- WRITTEN REQUEST -
Copy every line of the records below word for word, but leave the pictures out.

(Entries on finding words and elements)
########

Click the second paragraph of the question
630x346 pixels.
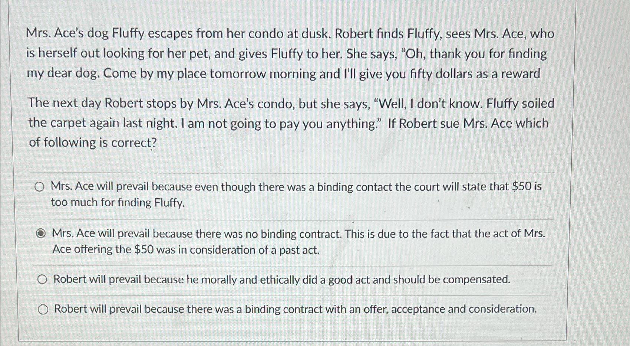(289, 123)
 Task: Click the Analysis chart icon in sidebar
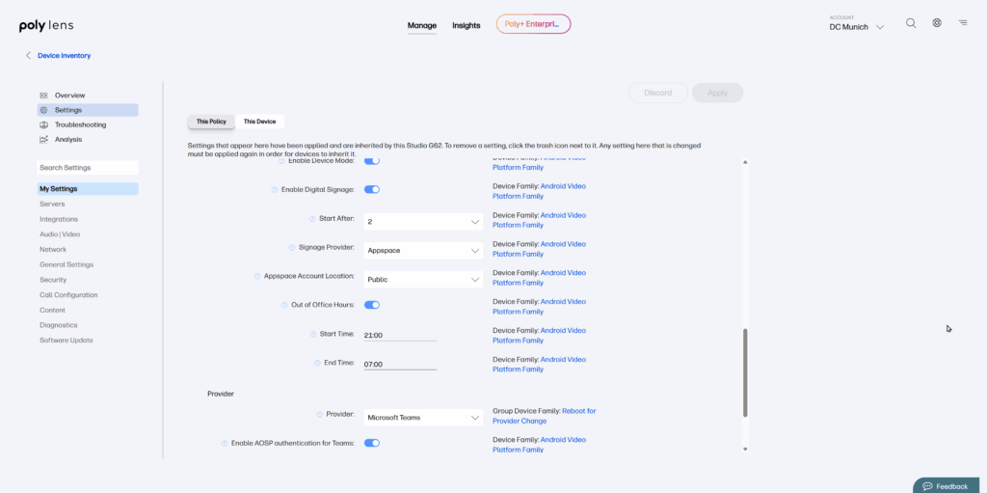(x=43, y=139)
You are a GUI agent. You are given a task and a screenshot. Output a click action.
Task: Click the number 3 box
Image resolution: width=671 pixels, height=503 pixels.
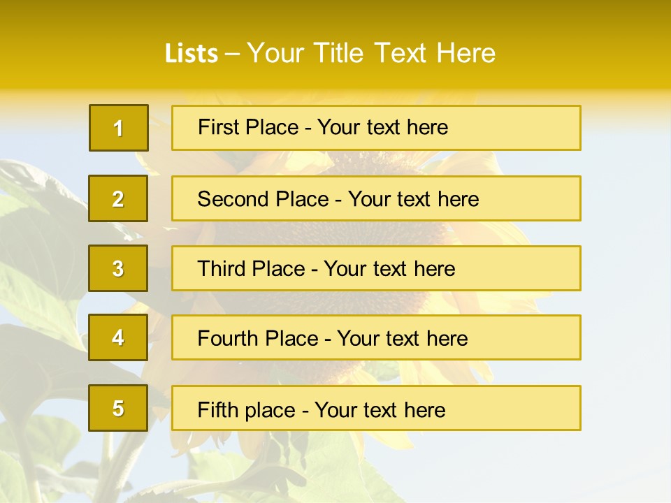[x=118, y=268]
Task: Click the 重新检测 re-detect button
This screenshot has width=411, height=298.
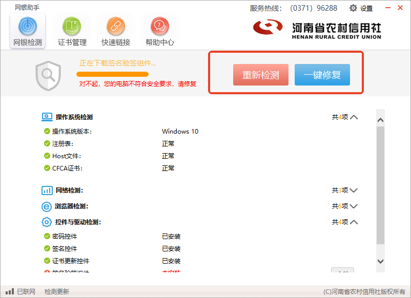Action: [x=261, y=75]
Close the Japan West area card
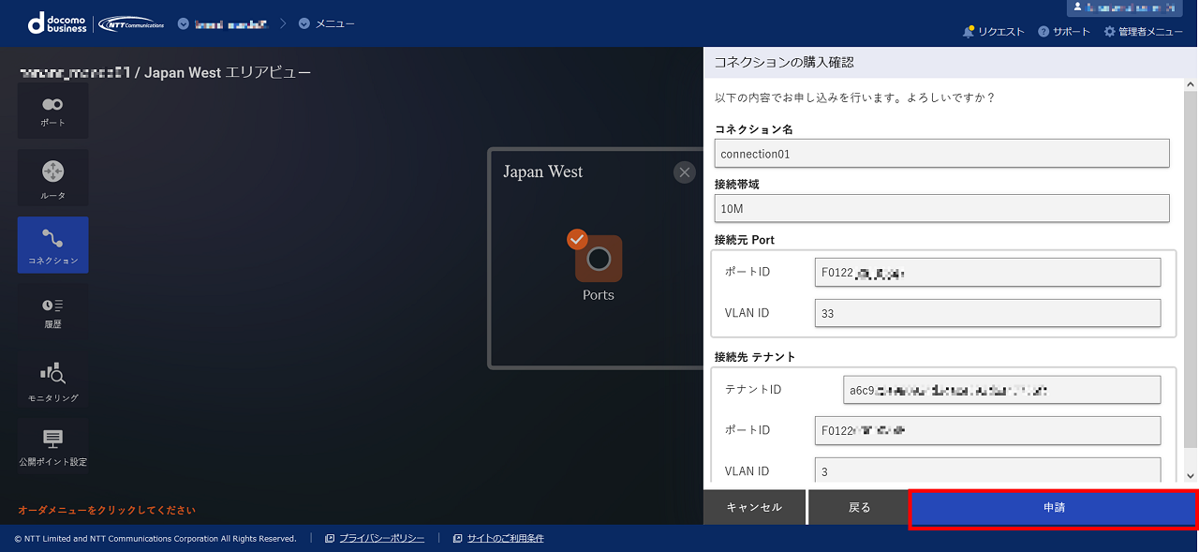The width and height of the screenshot is (1199, 552). click(x=684, y=172)
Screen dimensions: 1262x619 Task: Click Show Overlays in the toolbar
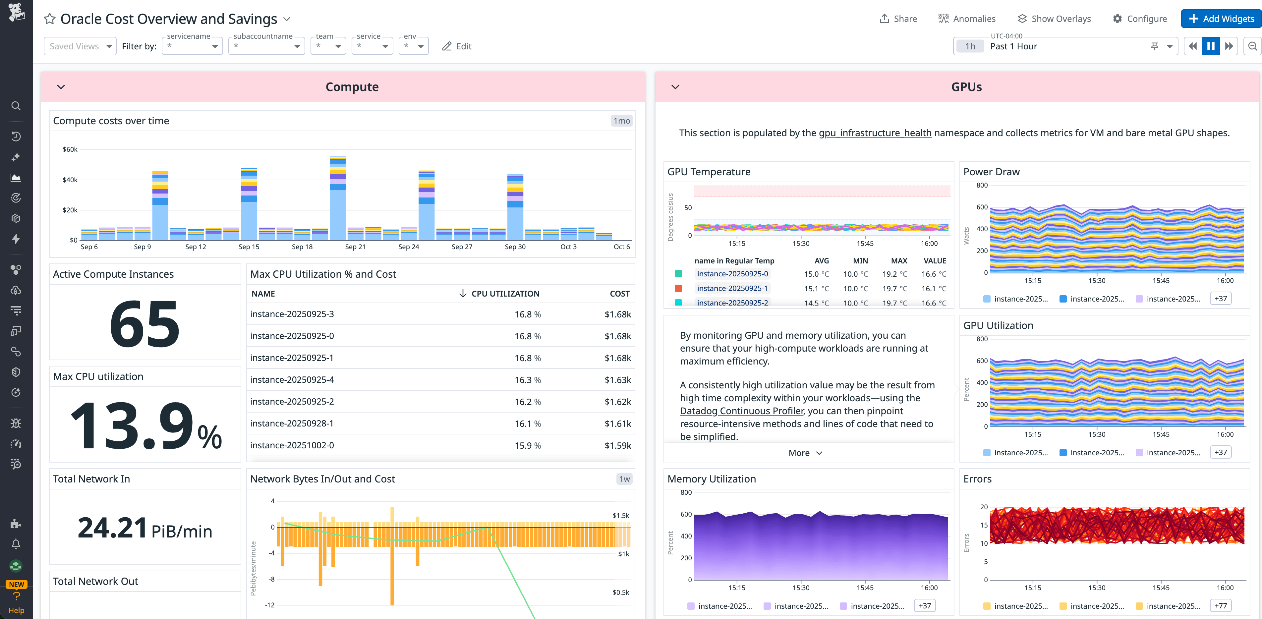pyautogui.click(x=1054, y=19)
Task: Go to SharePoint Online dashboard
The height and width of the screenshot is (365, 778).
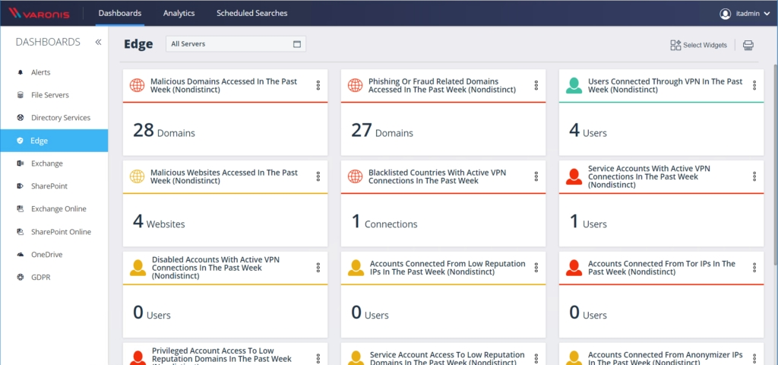Action: pos(61,232)
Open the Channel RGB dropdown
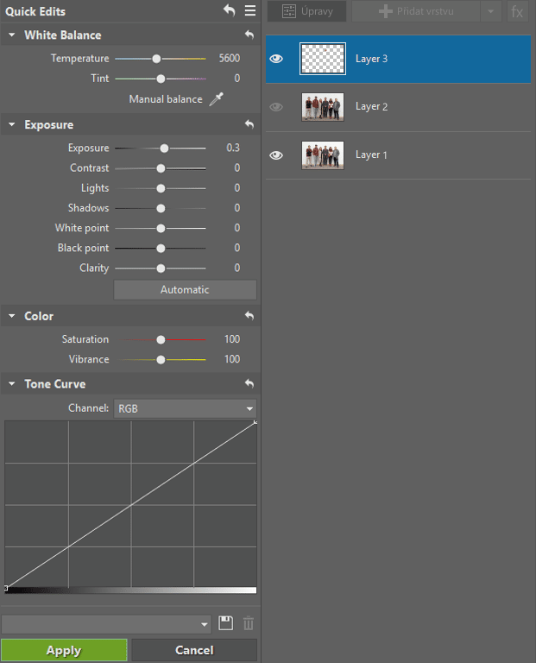Image resolution: width=536 pixels, height=663 pixels. click(186, 408)
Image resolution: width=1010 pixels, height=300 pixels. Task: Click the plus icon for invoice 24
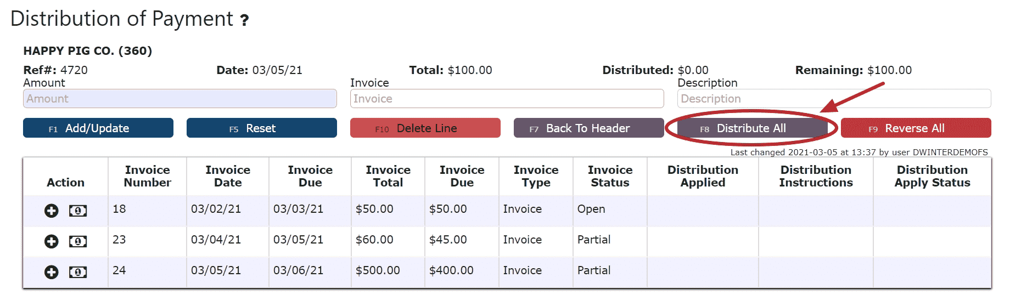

########

- FINISHED ANSWER -
Click the second paragraph of the question
630x346 pixels.
(289, 123)
 Task: Click the Analysis chart icon in sidebar
(x=43, y=139)
You are a GUI agent. You are given a task and a screenshot. Output a click action.
Task: Click the number 3 box
Image resolution: width=671 pixels, height=503 pixels.
[x=118, y=268]
Task: Click the 重新检测 re-detect button
This screenshot has width=411, height=298.
Action: [x=261, y=75]
Close the Japan West area card
The width and height of the screenshot is (1199, 552). click(x=684, y=172)
Screen dimensions: 1262x619 Task: Click Show Overlays in the toolbar
pyautogui.click(x=1054, y=19)
Task: Go to SharePoint Online dashboard
The height and width of the screenshot is (365, 778).
Action: pos(61,232)
Open the Channel RGB dropdown
Image resolution: width=536 pixels, height=663 pixels. click(186, 408)
Image resolution: width=1010 pixels, height=300 pixels. Task: Click the plus icon for invoice 24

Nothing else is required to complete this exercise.